Hantavirus en croisière : l'ornithologue néerlandais identifié comme patient zéro à Tenerife
Le foyer d’hantavirus sur le MV Hondius a fait trois morts. Le premier cas, un ornithologue néerlandais, aurait contracté le virus en Patagonie.
L’identification de Leo Schilperoord, ornithologue néerlandais de 70 ans, comme patient zéro du foyer d’hantavirus qui a frappé le navire de croisière MV Hondius jette une lumière crue sur les fragilités sanitaires des voyages polaires. L’homme, décédé à bord le 11 avril aux côtés de son épouse Mirjam Huisman, faisait partie d’un couple de passionnés d’observation aviaire qui parcourait l’Amérique du Sud depuis cinq mois. Une troisième victime, une passagère allemande, a également succombé au virus, portant à trois le nombre de morts alors que neuf cas confirmés et plusieurs suspicions sont recensés. Le navire, immobilisé au port de Granadilla à Tenerife, a été évacué sous supervision des autorités sanitaires espagnoles.
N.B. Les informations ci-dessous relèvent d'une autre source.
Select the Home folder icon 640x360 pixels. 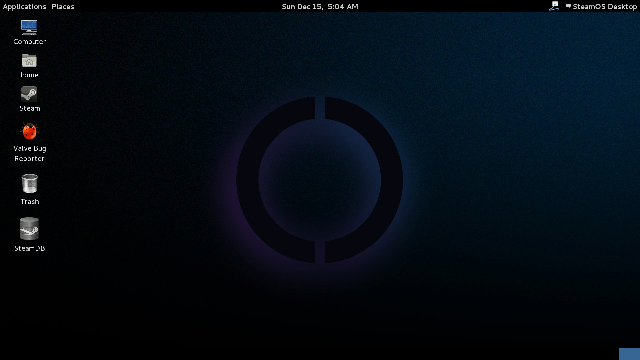tap(29, 61)
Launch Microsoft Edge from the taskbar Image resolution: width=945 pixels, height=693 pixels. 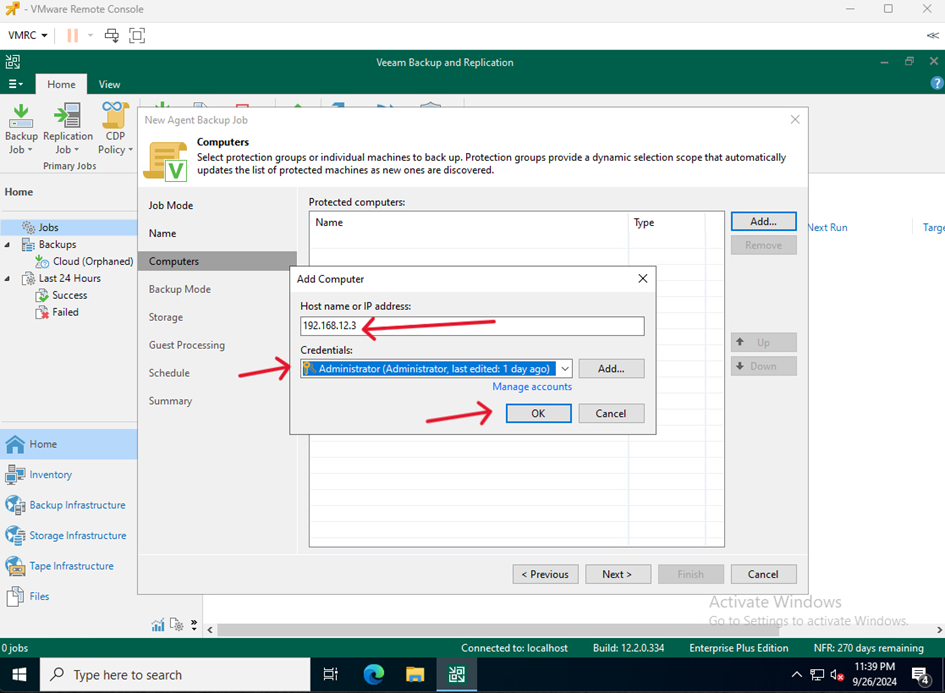(373, 675)
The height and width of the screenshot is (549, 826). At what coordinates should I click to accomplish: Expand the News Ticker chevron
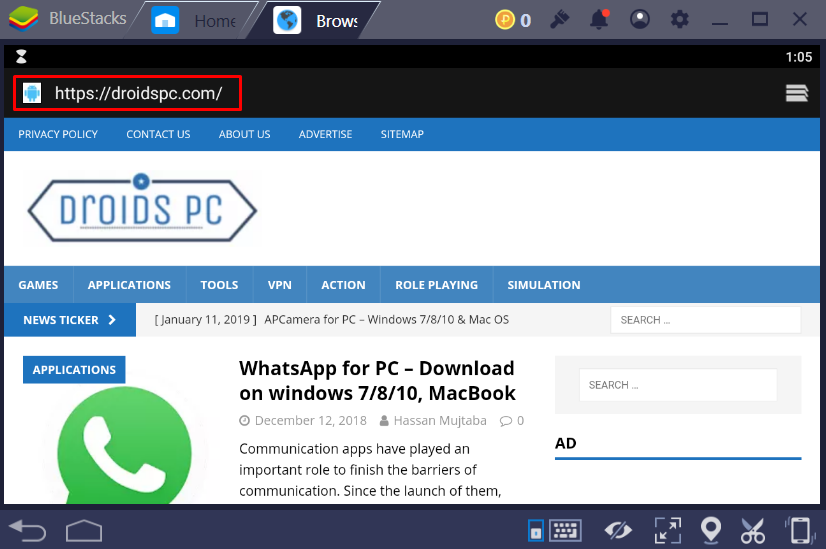click(x=113, y=320)
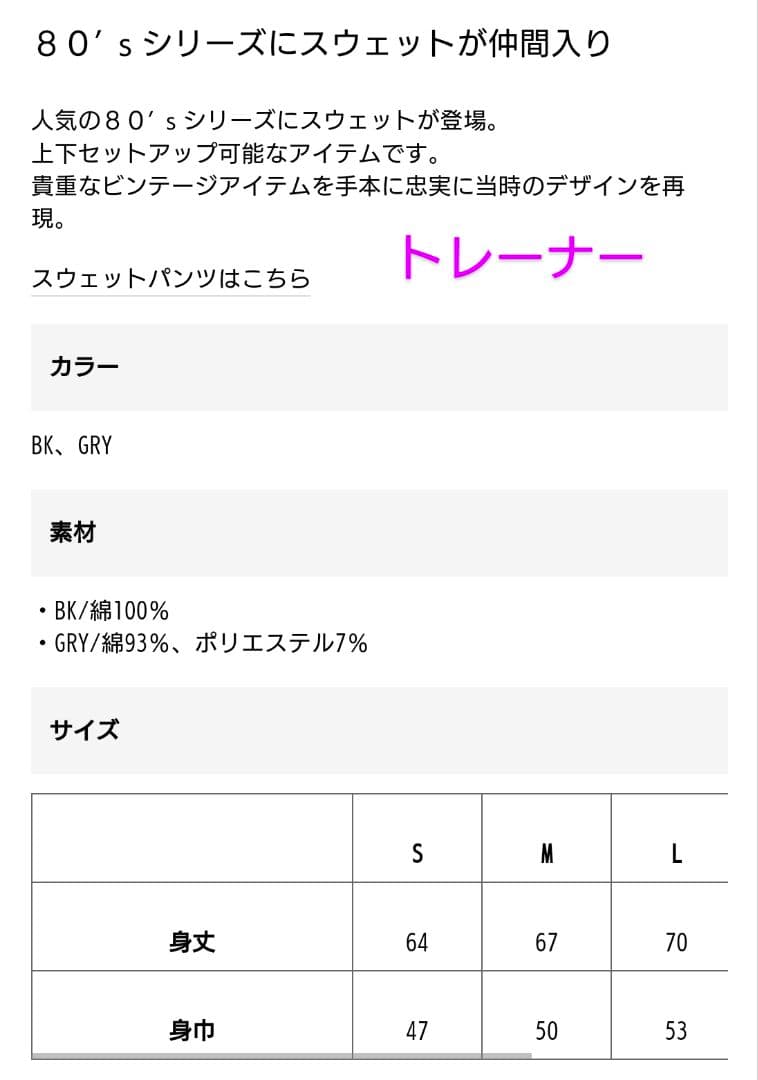Viewport: 758px width, 1080px height.
Task: Click the ８０’ｓシリーズ page heading
Action: pos(322,45)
Les enquêtes épidémiologiques convergent vers la Patagonie argentine comme foyer initial de contamination. Selon les autorités sanitaires de la région de Terre de Feu, le couple aurait visité une décharge près d’Ushuaia deux jours avant l’embarquement, un lieu fréquenté par les ornithologues où les rongeurs, réservoirs du virus, abondent. Cette hypothèse est renforcée par la biologie même du hantavirus, qui se contracte par inhalation d’aérosols issus d’excréments de rongeurs. Du point de vue européen, la tragédie soulève des questions sur la coordination entre autorités portuaires et compagnies de croisière. Pour les Pays-Bas, la perte d’un scientifique reconnu dans le cercle des observateurs d’oiseaux a suscité une vive émotion, tandis que l’Allemagne suit de près l’état des rescapés. L’Espagne, en tant que pays d’accueil du navire, doit gérer un protocole d’isolement sans précédent pour un navire de cette taille.
Au-delà du drame humain, ce foyer illustre les défis posés par la multiplication des croisières d’expédition dans des régions à risque sanitaire mal cartographié. La zone australe de l’Amérique latine, où le hantavirus est endémique, voit affluer un nombre croissant de touristes attirés par la faune. Les autorités argentines, tout en collaborant avec l’Organisation mondiale de la santé, peinent à imposer des contrôles systématiques aux voyageurs en provenance de ces zones. Pour l’industrie croisiériste, l’incident du Hondius pourrait précipiter une révision des protocoles de pré-embarquement et de déclaration des symptômes. L’absence de quarantaine préventive à Ushuaia interroge, alors que la saison des croisières antarctiques reprendra dans quelques mois. Ce foyer, aussi localisé soit-il, rappelle qu’en matière de santé publique, une passion pour les oiseaux peut avoir des conséquences imprévues à l’échelle d’un continent.